It is commonly said that, as tariff barriers to trade have fallen around the world, private barriers have become correspondingly more important; as public (tariff) protection on behalf of domestic industry against foreign competition has weakened, private (anticompetitive) protection is likely to surge.
I think this argument is a little harder to make than its proponents would have it, for two reasons: First, as tariff barriers to foreign competition fall, it becomes harder, not easier, to maintain domestic monopolies. Second, antitrust enforcement is not an unalloyed good, and, especially if practiced discriminatorily (favoring, that is, domestic firms over foreign ones), it has the potential itself to stymie rather than expand competition. Enforcement of antitrust laws may be a far bigger problem than non-enforcement.
With this in mind, I draw your attention to one of the most anticipated developments in global antitrust: China's Antitrust Law (You'll find the most recent draft (in Chinese), as well as the ABA's joint commentary on it (in English), here). It's not finalized yet, and its arrival has been impending for several years now, but it's only a matter of time before the face of global antitrust is significantly altered.
I would just point out two interesting aspects of the Chinese law. First, it provides for significant agency enforcement, with little involvement by the courts. The problem here, of course, is that, as with most antitrust laws, the substance is in the enforcement, not the law itself. Antitrust laws tend to be vague and short (see sections 1 and 2 of the Sherman Act). And if you're worried about abusive enforcement of vague rules, it's obviously problematic to leave discretion in the hands of an insular agency. The law has the potential to do considerable damage, depending on how it's enforced.
========
* Requirements: Continue the commentary on China's draft Antitrust Law from its last sentence.
========
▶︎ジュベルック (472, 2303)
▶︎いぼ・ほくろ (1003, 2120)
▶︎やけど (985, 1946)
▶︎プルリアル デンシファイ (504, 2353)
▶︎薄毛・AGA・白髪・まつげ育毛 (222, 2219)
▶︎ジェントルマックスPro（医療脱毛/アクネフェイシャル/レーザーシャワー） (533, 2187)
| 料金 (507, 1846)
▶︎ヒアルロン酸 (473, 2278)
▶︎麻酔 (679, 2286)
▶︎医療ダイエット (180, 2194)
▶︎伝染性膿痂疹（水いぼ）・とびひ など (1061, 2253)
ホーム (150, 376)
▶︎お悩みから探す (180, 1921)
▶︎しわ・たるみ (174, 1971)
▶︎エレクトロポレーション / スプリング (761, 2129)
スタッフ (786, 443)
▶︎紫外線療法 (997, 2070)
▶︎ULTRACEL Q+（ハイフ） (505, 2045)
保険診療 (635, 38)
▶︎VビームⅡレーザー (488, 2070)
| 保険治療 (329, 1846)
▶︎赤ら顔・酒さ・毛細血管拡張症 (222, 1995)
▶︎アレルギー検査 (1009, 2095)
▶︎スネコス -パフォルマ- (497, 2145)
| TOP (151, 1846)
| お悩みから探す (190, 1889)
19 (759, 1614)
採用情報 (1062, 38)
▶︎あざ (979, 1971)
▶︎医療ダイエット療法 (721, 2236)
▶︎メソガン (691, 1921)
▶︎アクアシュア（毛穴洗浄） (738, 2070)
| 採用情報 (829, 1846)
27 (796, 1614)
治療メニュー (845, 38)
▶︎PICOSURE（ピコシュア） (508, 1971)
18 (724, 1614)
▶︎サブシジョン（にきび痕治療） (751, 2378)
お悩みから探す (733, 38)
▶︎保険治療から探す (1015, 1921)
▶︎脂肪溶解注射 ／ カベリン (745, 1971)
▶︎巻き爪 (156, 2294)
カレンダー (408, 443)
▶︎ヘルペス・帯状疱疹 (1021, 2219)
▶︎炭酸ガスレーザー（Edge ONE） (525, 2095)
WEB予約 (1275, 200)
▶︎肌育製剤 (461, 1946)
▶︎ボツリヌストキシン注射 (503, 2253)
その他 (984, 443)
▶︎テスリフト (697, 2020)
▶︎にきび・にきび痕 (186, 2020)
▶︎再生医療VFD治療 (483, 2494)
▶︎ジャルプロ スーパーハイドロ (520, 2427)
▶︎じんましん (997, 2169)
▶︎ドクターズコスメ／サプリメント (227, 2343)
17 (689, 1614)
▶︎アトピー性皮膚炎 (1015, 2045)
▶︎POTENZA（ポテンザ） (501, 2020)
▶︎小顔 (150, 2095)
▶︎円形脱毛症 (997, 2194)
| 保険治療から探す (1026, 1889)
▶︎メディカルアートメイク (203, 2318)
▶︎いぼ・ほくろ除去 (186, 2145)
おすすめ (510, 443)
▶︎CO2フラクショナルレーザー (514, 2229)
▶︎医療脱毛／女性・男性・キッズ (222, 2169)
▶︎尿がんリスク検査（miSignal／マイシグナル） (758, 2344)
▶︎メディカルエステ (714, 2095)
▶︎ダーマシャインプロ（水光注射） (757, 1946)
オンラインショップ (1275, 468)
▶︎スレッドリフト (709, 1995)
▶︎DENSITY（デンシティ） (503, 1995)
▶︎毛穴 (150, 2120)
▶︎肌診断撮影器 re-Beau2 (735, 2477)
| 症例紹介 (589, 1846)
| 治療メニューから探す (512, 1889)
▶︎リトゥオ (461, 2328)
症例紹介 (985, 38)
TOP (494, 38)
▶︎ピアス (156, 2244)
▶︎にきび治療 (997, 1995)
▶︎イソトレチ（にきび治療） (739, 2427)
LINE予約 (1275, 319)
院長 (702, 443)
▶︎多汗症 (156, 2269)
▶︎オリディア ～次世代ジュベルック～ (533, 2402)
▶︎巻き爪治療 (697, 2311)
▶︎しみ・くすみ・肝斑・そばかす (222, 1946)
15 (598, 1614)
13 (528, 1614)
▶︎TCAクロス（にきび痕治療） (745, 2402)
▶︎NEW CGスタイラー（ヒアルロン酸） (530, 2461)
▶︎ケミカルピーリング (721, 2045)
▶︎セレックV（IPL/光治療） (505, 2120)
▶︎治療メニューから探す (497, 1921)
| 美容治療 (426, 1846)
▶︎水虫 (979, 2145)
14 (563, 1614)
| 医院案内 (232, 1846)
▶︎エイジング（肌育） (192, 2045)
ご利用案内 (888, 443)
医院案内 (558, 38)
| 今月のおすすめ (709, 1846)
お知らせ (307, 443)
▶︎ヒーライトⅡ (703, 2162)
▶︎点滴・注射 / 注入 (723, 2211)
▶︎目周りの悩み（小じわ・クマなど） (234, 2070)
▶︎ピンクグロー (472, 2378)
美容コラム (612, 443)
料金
========
* Expected output:
But perhaps this is tempered by the other interesting aspect of the law: its application to administrative monopolies. Unlike the US antitrust laws, the Chinese law will apply (assuming, of course, effective enforcement) even to anticompetitive behavior undertaken by or under protection of government entities, including, perhaps, fully-state-owned enterprises. Private-state involvement (and corruption) runs deep in China. Vigorous enforcement of the antitrust law against government enterprises might significantly improve the business landscape there.
And, in the end, the adoption, interpretation and enforcement of a US- or EU-style antitrust law in China could induce a pervasive shift in norms (see Harold Hongju Koh, Transnational Legal Process, 75 Neb. L. Rev. 181), perhaps eventually even locking it in to its current (though dramatically desultory) path toward liberalization.
Barring an uncontrollable need to mount my soapbox again tomorrow (and then assuming the continued indulgence of my hosts), this is likely my last post here at the 'Glom. I've had a rousing good time, and even managed to piss off a few people in the process. The former was my intention far more than the latter, so my apologies to those in the latter camp. Many thanks to Christine, Gordon & Vic. Look for more antics, analysis and a little high dudgeon from me in the blogosphere in the near future.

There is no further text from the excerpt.